My Agent Skill for Test-Driven Development

saturnci.com

131 points by laxmena a day ago


simonw - 5 hours ago

This article would benefit from a date. It looks like it's recent (Internet Archive first grabbed it on May 29th) but it's the kind of information that can quickly become stale as models and agents improve.

(I've been getting solid results recently from simply telling Claude Code and Codex "Test with uv run pytest, use red/green TDD".)

SubiculumCode - an hour ago

One issue that I've run into with codex has been excessive use of fallbacks routines. Perhaps this is good practice in.professional programming in many situations, but for mine (in this case): computing geodesic distances and analysis, a silent bad fallback means the processed data is not what I thought it was..e.g. used an inaccurate geodesic method in place of the accurate one.

fowlie - 3 hours ago

Haven't tried this, but I've recently become a big fan of Matt Pococks skills. Workflow: /grill-with-docs -> /to-prd -> /to-issue -> /tdd. That will interview relentlessy until there is a "shared understanding" using "ubiquitous language", then it will spec all requirements with user stories, create issues and implement them using tdd.

zuzululu - 5 hours ago

TDD sounds great on paper for agentic development but you quickly realize it balloons the token cost. Often I write some feature and then its repurposed or removed, code is refactored moved around as time goes. With TDD I would be taxed heavily and velocity slow to a crawl.

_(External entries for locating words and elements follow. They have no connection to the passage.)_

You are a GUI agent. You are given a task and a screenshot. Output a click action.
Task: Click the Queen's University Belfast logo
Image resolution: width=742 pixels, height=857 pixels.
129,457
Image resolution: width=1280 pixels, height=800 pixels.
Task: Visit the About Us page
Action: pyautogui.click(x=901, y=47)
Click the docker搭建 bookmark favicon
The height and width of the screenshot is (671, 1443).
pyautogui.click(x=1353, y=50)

The waterfall approach is better after trying out TDD especially when you have a multi-agent setup. Also I found that in some cases the tests were just superficial hallucinations that never actually tested the components written or there some some context corruption and ultimately triggered a false positive that kicked off a completely unintentional refactoring.

dluxem - 5 hours ago

I believe using a skill here is the wrong approach. LLMs already know what TDD is and how to do it, just like object oriented programming.

If this is encoded in a skill, that skill essentially has to be loaded for everything thing your LLM is doing. This is probably one of the few areas where direct instructions via AGENTS.md is best, and I don't believe it requires much direction here to force the issue.

But I think the OP is just trying to have their agent work in a very specific way -- that is fine too.

> 5. Show me the test and ask for approval before continuing

jvuygbbkuurx - 5 hours ago

All of these post are missing actual comparisons on results. I read exactly opposite 'you should do x' everyday. If TDD actually was better it would simply be in the system prompts already.

realty_geek - 3 hours ago

As an aside, check out Jason's podcast (codewithjason.com) - its pretty good.

The latest one is with "Uncle Bob Martin" who has some interesting takes on coding with AI from .... can I say an oldie?

servercobra - 5 hours ago

This overall is pretty close to how I've set up my implementation skill. One thing I'm curious about is how well the analogies like "We don't make dinner in a dirty kitchen." work vs something a lot more straightforward. Any input OP?

__mharrison__ - 4 hours ago

Testing is so important for development.

Even more so when coding with agents. I think it is the probably the biggest lever to keep AI in guardrails.

(It's also why I wrote my latest book, Effective Testing, because I routinely find that my clients are very poor at treating.)

enraged_camel - 3 hours ago

Spawning separate agents to review the original agent's implementation results in a very noticeable increase in code quality and decrease in bugs. This is why I encode two or three rounds of sub-agent review during the planning process, where I tell the agent authoring the plan to include those review rounds at the end. If the code is particularly load-bearing, I then ask a fourth agent, usually from the other frontier lab.

All of this burns more tokens of course, but probably way less than coming back to the code later to fix bugs. It is also slower, but in the long run saves time.

nullc - 2 hours ago

If you don't follow up with a pass of injecting bugs and validating that the tests fail in the presence of bugs... then you've only confirmed that the tests can pass and they may be substantially useless.

tokenfaucet - 5 minutes ago

[flagged]

Koyukoyu - 2 hours ago

[dead]

keenseller709 - 3 hours ago

[flagged]

behnamoh - 6 hours ago

Snake oil. Just ask the model, all these custom agents/skills haven't proven that useful in practice.

steno132 - 5 hours ago

Test driven development is one of the worst ideas nowadays in the LLM age. We have models that can consistently write expert level, usually bug free code for you and rapidly fix even complex bugs in your codebase.

The token cost and tech debt introduced by tests is just not worth it. There's usually no bugs and if there are, you can fix them quickly if and when it's needed.